▶ [Task requirements] Without any omission, reproduce the records that follow.

▶ [Records]
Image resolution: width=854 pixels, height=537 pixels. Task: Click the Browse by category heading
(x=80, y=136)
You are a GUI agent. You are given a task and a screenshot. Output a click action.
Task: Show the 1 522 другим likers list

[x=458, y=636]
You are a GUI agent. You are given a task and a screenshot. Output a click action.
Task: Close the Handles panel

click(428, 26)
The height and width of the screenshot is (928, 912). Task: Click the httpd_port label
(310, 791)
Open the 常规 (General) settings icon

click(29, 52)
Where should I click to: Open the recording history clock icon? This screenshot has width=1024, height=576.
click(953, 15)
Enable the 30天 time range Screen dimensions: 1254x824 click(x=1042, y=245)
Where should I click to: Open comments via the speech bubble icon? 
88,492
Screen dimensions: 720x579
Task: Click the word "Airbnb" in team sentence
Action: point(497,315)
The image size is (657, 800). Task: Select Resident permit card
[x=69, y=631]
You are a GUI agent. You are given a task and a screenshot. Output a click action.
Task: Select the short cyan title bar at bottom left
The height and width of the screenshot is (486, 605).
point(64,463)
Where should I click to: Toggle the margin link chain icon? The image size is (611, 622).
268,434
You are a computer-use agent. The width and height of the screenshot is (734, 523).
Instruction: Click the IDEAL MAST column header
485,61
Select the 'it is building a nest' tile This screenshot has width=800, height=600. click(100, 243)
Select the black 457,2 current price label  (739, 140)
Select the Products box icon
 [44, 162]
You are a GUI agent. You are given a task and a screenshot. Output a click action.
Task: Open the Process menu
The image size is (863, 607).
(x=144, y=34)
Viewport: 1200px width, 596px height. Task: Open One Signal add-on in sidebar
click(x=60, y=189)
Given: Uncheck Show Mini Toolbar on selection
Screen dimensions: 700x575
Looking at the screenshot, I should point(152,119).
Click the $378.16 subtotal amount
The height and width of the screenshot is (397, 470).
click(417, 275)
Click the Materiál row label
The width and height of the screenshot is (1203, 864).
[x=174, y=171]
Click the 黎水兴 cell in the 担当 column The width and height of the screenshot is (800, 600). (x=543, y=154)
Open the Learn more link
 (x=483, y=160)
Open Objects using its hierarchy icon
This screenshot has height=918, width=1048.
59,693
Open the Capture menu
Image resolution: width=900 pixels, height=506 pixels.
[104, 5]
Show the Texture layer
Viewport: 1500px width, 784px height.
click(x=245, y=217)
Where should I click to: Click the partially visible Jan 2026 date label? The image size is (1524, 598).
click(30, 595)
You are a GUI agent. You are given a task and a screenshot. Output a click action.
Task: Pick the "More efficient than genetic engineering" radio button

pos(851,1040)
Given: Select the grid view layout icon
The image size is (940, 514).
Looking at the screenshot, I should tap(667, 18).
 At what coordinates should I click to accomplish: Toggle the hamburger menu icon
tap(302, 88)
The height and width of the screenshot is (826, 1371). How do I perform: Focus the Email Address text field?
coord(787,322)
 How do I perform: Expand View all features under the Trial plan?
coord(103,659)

▶ [Output of the task]
Image resolution: width=854 pixels, height=537 pixels. Task: Click the Browse by category heading
(x=80, y=136)
You are a GUI agent. You are given a task and a screenshot. Output a click action.
Task: Show the 1 522 другим likers list

[x=458, y=636]
You are a GUI agent. You are given a task and a screenshot. Output a click action.
Task: Close the Handles panel

click(428, 26)
The height and width of the screenshot is (928, 912). Task: Click the httpd_port label
(310, 791)
Open the 常规 (General) settings icon

click(29, 52)
Where should I click to: Open the recording history clock icon? This screenshot has width=1024, height=576.
click(953, 15)
Enable the 30天 time range Screen dimensions: 1254x824 click(x=1042, y=245)
Where should I click to: Open comments via the speech bubble icon? 
88,492
Screen dimensions: 720x579
Task: Click the word "Airbnb" in team sentence
Action: point(497,315)
The image size is (657, 800). Task: Select Resident permit card
[x=69, y=631]
You are a GUI agent. You are given a task and a screenshot. Output a click action.
Task: Select the short cyan title bar at bottom left
The height and width of the screenshot is (486, 605).
point(64,463)
Where should I click to: Toggle the margin link chain icon? The image size is (611, 622).
268,434
You are a computer-use agent. The width and height of the screenshot is (734, 523).
Instruction: Click the IDEAL MAST column header
485,61
Select the 'it is building a nest' tile This screenshot has width=800, height=600. click(100, 243)
Select the black 457,2 current price label  (739, 140)
Select the Products box icon
 [44, 162]
You are a GUI agent. You are given a task and a screenshot. Output a click action.
Task: Open the Process menu
The image size is (863, 607).
(x=144, y=34)
Viewport: 1200px width, 596px height. Task: Open One Signal add-on in sidebar
click(x=60, y=189)
Given: Uncheck Show Mini Toolbar on selection
Screen dimensions: 700x575
Looking at the screenshot, I should point(152,119).
Click the $378.16 subtotal amount
The height and width of the screenshot is (397, 470).
click(417, 275)
Click the Materiál row label
The width and height of the screenshot is (1203, 864).
[x=174, y=171]
Click the 黎水兴 cell in the 担当 column The width and height of the screenshot is (800, 600). (x=543, y=154)
Open the Learn more link
 (x=483, y=160)
Open Objects using its hierarchy icon
This screenshot has height=918, width=1048.
59,693
Open the Capture menu
Image resolution: width=900 pixels, height=506 pixels.
[104, 5]
Show the Texture layer
Viewport: 1500px width, 784px height.
click(x=245, y=217)
Where should I click to: Click the partially visible Jan 2026 date label? The image size is (1524, 598).
click(30, 595)
You are a GUI agent. You are given a task and a screenshot. Output a click action.
Task: Pick the "More efficient than genetic engineering" radio button

pos(851,1040)
Given: Select the grid view layout icon
The image size is (940, 514).
Looking at the screenshot, I should tap(667, 18).
 At what coordinates should I click to accomplish: Toggle the hamburger menu icon
tap(302, 88)
The height and width of the screenshot is (826, 1371). How do I perform: Focus the Email Address text field?
coord(787,322)
 How do I perform: Expand View all features under the Trial plan?
coord(103,659)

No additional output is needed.